An additional reward component at the final timestep T assesses the chosen ball release time to ensure it falls within a reasonable range. The overall return for an episode is the sum of the rewards at each timestep, the task-specific reward, and the release time reward.

A successful throw in this task is determined by the ball landing in the cup at the episode’s conclusion, showcasing the robot’s ability to accurately predict and execute the complex motion required for this popular party game.

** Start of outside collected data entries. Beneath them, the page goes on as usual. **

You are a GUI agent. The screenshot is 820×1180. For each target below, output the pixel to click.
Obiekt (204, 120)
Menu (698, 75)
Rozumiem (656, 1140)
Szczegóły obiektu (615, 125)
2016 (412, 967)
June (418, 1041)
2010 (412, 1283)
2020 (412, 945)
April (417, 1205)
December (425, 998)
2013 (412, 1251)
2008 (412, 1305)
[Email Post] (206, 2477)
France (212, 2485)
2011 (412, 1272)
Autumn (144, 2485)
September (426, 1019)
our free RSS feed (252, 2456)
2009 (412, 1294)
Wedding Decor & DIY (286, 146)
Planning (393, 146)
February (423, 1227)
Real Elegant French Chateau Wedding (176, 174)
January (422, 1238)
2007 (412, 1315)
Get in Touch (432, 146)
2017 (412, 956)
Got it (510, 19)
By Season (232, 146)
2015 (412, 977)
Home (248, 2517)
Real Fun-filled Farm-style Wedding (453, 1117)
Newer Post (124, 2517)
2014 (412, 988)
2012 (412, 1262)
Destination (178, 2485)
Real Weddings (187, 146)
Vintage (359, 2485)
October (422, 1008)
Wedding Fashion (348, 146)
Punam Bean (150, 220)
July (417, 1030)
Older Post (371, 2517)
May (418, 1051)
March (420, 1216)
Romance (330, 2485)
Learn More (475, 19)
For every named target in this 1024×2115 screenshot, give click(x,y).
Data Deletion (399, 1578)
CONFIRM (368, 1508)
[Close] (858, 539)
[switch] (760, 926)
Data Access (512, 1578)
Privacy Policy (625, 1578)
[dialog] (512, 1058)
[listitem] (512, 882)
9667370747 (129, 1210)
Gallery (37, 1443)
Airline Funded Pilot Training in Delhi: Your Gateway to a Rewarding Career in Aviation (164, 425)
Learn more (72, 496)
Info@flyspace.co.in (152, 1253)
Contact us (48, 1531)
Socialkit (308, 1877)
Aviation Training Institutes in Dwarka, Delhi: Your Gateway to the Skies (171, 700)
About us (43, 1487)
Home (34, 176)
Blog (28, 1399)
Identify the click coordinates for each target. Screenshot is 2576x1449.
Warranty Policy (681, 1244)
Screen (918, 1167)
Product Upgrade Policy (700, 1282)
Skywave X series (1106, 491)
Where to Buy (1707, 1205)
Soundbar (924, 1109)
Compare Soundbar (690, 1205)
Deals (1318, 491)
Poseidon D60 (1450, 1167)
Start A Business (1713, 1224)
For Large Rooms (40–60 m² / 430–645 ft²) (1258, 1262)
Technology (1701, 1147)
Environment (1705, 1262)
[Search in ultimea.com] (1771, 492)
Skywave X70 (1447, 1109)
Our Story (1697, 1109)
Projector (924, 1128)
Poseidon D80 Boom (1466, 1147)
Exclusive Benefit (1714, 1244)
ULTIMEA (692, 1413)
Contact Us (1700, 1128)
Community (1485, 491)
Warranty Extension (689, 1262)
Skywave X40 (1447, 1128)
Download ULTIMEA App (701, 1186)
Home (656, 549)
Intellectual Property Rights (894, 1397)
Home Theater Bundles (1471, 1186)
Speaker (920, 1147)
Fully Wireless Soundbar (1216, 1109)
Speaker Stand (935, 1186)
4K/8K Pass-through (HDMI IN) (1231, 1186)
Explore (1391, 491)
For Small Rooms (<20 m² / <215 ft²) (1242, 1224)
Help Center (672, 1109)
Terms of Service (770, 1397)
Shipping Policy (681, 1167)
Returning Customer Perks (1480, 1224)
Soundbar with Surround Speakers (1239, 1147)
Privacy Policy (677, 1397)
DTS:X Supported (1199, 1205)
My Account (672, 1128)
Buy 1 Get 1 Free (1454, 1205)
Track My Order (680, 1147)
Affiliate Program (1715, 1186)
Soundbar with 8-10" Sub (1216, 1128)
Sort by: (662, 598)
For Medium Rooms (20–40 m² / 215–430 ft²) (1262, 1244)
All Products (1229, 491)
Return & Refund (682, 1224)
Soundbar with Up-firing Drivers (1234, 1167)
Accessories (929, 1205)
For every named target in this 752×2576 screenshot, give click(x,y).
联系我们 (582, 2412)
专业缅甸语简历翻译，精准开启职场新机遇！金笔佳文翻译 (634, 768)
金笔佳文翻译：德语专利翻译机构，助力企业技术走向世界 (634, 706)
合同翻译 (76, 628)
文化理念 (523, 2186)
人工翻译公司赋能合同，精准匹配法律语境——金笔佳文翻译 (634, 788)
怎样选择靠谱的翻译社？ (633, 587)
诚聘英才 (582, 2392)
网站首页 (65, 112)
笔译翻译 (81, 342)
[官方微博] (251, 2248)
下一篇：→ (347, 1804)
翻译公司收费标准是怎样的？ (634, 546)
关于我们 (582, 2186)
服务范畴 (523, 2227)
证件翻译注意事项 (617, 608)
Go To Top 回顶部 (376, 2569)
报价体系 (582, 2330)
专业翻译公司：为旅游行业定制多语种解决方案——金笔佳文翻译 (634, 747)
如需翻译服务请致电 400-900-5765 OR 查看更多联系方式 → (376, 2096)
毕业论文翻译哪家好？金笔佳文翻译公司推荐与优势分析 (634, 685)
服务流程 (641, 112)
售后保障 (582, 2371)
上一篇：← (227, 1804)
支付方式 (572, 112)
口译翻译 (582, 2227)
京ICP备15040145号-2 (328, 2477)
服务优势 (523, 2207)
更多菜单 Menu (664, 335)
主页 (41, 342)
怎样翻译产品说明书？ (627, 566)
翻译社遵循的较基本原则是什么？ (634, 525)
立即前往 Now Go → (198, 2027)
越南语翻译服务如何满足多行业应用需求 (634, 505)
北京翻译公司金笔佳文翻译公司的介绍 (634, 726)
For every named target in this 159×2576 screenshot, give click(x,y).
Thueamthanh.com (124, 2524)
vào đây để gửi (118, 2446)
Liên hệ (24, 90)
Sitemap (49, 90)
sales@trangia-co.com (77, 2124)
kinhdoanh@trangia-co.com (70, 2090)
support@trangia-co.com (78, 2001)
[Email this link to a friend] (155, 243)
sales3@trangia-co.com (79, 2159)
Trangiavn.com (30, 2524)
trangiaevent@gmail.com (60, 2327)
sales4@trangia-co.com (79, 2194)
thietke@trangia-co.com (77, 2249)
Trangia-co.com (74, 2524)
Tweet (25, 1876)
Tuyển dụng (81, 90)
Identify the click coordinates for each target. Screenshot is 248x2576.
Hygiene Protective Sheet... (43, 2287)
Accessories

Name	Description	Horizon	Action Dimension	Observation Dimension
`fancy/BeerPong-v0`	Beer Pong task, based on a custom environment with multiple task variations	300	3	29
`fancy/BeerPongStepBased-v0`	Step-based rewards for the Beer Pong task, based on a custom environment with episodic rewards	300	3	29
`fancy/BeerPongFixedRelease-v0`	Beer Pong with fixed release, based on a custom environment with episodic rewards	300	3	29

Variations of existing environments

Name	Description	Horizon	Action Dimension	Observation Dimension
`fancy/Reacher-v0`	Modified (5 links) gymnasiums’s mujoco `Reacher-v2` (2 links)	200	5	21
`fancy/ReacherSparse-v0`	Same as `fancy/Reacher-v0`, but the distance penalty is only provided in the last time step.	200	5	21
`fancy/LongReacher-v0`	Modified (7 links) gymnasiums’s mujoco `Reacher-v2` (2 links)	200	7	27
`fancy/LongReacherSparse-v0`	Same as `fancy/LongReacher-v0`, but the distance penalty is only provided in the last time step.	200	7	27
`fancy/Reacher5d-v0`	Reacher task with 5 links, based on Gymnasium’s `gym.envs.mujoco.ReacherEnv`	200	5	20
`fancy/Reacher5dSparse-v0`	Sparse Reacher task with 5 links, based on Gymnasium’s `gym.envs.mujoco.ReacherEnv`	200	5	20
`fancy/Reacher7d-v0`	Reacher task with 7 links, based on Gymnasium’s `gym.envs.mujoco.ReacherEnv`	200	7	22
`fancy/Reacher7dSparse-v0`	Sparse Reacher task with 7 links, based on Gymnasium’s `gym.envs.mujoco.ReacherEnv`	200	7	22
`fancy/HopperJumpSparse-v0`	Hopper Jump task with sparse rewards, based on Gymnasium’s `gym.envs.mujoco.Hopper`	250	3	15 / 16*
`fancy/HopperJump-v0`	Hopper Jump task with continuous rewards, based on Gymnasium’s `gym.envs.mujoco.Hopper`	250	3	15 / 16*
`fancy/AntJump-v0`	Ant Jump task, based on Gymnasium’s `gym.envs.mujoco.Ant`	200	8	119
`fancy/HalfCheetahJump-v0`	HalfCheetah Jump task, based on Gymnasium’s `gym.envs.mujoco.HalfCheetah`	100	6	112
`fancy/HopperJumpOnBox-v0`	Hopper Jump on Box task, based on Gymnasium’s `gym.envs.mujoco.Hopper`	250	4	16 / 100*
`fancy/HopperThrow-v0`	Hopper Throw task, based on Gymnasium’s `gym.envs.mujoco.Hopper`	250	3	18 / 100*
`fancy/HopperThrowInBasket-v0`	Hopper Throw in Basket task, based on Gymnasium’s `gym.envs.mujoco.Hopper`	250	3	18 / 100*
`fancy/Walker2DJump-v0`	Walker 2D Jump task, based on Gymnasium’s `gym.envs.mujoco.Walker2d`	300	6	18 / 19*

*Observation dimensions depend on configuration.

MP Environments

Most of these envs also exist as MP-variants. Refer to them using fancy_DMP/<name> fancy_ProMP/<name> or fancy_ProDMP/<name>.